You can see the mental process path that’s being followed here. If banks take a hit to their equity capital, it reduces their loan capacity. If they take a hit that’s bigger than 10%, they have no equity capital left, and then their depositor’s money is endangered. Do everything possible to prevent that happening, the depositor’s money is now safe, and banking can go back to being boring again.

Unfortunately, system design doesn’t work well, when only the individual entities are considered, and not the interactions between them. Concentrating on the risk of individual bank losses, ignores the larger issues being created by a system whose core set of rules, embodies a relationship and an interdependence between loans and the money supply. Especially, if owing to “financial innovation”, some loan instruments are being allowed to masquerade as money.

The simple answer then, to the question  – what is the limit on commercial bank lending? -  is that for any given Bank, it is the  lesser of the total of their deposits (minus a very small fractional reserve requirement that applies only to Net Transaction accounts), or ten times their equity capital. It follows then, that the instantaneous limit for all the Banks, is simply the sum of their deposits, or equity capital allowance.

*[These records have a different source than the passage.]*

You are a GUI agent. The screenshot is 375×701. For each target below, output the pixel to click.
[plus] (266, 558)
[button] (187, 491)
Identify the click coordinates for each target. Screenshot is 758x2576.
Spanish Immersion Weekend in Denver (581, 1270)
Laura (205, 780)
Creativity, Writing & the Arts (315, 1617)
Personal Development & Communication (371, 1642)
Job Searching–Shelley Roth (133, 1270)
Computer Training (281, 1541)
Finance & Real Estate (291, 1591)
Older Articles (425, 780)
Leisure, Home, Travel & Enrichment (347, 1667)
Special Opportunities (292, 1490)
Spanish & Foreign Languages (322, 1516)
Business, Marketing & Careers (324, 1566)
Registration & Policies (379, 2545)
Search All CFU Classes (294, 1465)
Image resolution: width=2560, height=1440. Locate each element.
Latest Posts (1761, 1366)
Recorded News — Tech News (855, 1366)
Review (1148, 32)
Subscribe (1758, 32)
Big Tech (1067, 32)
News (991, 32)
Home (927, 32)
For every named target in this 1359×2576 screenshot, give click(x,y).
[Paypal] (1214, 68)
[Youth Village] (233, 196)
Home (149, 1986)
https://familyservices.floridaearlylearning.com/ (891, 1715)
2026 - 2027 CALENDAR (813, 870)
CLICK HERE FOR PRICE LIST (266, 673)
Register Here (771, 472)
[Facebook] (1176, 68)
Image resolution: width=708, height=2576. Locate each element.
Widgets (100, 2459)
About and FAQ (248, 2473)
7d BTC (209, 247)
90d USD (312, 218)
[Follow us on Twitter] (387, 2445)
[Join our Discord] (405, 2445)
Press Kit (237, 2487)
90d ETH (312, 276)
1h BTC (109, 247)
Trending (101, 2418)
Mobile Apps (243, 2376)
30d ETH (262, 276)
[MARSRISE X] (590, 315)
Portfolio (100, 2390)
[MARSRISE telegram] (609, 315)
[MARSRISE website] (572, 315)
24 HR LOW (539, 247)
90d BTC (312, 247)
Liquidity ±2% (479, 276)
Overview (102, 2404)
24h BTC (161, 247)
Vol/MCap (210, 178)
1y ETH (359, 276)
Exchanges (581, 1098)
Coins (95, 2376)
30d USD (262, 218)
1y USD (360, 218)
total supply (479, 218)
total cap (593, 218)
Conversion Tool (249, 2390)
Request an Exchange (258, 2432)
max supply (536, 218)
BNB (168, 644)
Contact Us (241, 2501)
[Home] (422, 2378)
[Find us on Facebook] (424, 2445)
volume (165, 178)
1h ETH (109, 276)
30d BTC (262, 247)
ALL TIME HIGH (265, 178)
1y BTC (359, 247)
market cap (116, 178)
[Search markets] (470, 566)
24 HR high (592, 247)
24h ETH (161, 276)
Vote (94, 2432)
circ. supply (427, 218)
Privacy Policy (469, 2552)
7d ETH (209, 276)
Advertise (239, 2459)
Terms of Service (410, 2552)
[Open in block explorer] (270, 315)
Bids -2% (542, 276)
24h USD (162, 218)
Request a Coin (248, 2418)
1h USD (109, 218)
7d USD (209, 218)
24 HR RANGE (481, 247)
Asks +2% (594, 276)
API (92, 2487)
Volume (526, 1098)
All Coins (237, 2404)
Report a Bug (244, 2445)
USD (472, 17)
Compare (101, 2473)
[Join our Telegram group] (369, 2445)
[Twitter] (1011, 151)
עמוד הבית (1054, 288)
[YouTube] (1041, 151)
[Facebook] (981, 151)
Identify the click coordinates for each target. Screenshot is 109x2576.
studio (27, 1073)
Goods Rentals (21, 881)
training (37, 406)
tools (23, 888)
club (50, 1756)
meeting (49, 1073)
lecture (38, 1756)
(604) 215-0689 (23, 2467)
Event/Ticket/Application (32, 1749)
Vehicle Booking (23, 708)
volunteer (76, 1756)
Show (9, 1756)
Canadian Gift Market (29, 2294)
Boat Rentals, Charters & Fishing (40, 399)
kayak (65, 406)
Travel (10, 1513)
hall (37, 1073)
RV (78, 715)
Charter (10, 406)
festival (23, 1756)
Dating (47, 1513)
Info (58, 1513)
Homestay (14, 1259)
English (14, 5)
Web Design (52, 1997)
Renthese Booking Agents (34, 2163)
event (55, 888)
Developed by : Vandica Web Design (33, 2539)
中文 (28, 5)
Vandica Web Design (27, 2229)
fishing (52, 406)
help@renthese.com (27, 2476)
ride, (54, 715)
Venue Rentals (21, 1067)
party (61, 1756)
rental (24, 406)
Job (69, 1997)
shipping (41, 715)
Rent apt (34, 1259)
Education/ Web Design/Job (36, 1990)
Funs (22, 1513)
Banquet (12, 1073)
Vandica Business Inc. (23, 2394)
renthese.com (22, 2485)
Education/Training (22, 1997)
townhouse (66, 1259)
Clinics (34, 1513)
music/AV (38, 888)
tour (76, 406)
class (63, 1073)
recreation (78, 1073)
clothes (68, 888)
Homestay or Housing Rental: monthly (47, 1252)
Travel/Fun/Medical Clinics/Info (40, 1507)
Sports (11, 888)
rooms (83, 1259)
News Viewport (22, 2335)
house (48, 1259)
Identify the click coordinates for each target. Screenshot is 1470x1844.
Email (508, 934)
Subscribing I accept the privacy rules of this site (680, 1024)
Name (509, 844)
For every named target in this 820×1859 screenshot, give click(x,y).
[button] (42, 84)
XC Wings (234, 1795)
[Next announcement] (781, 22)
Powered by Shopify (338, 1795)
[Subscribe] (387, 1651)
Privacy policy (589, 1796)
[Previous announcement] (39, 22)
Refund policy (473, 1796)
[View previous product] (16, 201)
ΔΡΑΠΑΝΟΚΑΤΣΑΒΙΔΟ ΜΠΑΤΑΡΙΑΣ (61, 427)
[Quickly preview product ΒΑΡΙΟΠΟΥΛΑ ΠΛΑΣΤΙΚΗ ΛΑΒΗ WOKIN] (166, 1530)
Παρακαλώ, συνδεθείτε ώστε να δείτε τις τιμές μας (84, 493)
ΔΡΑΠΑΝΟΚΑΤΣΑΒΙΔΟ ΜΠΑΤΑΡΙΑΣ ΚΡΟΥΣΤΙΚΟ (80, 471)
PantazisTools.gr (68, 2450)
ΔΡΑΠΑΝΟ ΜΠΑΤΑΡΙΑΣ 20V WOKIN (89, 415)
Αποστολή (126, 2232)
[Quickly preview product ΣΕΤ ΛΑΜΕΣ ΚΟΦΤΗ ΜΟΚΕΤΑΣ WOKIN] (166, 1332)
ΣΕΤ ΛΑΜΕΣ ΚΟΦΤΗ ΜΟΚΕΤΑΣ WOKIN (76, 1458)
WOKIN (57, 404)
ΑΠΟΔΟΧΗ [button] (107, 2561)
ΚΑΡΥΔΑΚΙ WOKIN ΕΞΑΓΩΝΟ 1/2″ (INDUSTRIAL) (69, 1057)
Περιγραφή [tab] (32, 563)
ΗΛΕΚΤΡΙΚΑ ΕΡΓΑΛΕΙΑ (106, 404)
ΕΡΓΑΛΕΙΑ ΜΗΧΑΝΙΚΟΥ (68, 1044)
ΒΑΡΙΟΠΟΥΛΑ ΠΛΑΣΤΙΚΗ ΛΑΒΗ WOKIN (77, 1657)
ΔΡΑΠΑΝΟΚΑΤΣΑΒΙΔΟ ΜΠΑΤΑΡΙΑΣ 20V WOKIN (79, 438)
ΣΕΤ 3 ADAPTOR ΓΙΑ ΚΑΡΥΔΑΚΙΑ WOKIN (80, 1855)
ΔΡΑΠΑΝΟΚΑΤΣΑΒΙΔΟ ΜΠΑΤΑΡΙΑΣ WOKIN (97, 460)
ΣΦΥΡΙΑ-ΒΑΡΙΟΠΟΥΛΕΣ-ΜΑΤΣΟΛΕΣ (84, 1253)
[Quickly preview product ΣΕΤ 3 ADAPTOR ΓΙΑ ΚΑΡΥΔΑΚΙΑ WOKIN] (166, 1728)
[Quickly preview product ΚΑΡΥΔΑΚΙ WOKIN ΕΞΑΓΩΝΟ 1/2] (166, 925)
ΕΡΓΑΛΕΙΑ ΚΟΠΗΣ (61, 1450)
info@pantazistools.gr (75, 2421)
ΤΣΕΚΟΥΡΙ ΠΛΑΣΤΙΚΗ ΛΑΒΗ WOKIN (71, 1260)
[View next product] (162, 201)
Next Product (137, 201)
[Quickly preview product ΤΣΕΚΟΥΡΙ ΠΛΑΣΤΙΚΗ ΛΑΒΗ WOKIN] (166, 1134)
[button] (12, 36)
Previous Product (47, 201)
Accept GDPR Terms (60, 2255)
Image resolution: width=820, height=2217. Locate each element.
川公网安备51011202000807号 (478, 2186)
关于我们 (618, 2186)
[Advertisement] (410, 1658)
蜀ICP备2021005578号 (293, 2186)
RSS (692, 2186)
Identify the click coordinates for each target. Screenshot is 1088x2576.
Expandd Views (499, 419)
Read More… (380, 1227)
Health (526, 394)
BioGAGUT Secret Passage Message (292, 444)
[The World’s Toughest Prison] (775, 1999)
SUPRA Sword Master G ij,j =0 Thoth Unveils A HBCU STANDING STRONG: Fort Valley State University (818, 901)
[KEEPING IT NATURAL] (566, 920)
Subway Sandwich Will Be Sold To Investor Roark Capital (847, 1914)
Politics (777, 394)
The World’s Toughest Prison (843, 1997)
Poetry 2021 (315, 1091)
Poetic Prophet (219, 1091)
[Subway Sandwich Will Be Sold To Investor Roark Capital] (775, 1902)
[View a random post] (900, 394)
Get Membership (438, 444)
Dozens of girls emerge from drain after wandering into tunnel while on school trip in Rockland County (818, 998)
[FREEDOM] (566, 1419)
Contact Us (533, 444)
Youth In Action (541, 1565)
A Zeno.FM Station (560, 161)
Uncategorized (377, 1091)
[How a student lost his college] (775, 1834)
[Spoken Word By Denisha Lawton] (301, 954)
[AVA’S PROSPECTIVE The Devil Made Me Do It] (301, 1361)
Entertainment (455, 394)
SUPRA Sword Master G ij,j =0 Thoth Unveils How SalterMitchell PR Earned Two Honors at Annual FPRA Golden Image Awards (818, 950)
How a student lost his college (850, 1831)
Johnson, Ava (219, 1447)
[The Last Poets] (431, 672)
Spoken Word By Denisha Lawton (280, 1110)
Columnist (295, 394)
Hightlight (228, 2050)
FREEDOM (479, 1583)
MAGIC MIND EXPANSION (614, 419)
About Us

But that’s merely the instantaneous limit. It tells us  nothing about the way that the system will evolve over time, as loans are made, money is created, loans are repaid and money is destroyed, within the commercial banking sector. Especially within a larger system, that allows debt to be turned into financial instruments, and those instruments to be used as part of the bank’s equity capital.

Or to put it another way, what controls the total amount of equity capital in the system? The old reserve requirement, and its associated commitment to deposit a part of that reserve with the Central Bank, provided the central bank with direct control over the money and loan supplies.  What is the equivalent control over the total quantity of equity capital in the system, since it now effectively regulates the money supply? The quick answer, which will be explored in considerably more detail in the next post, is that there isn’t one.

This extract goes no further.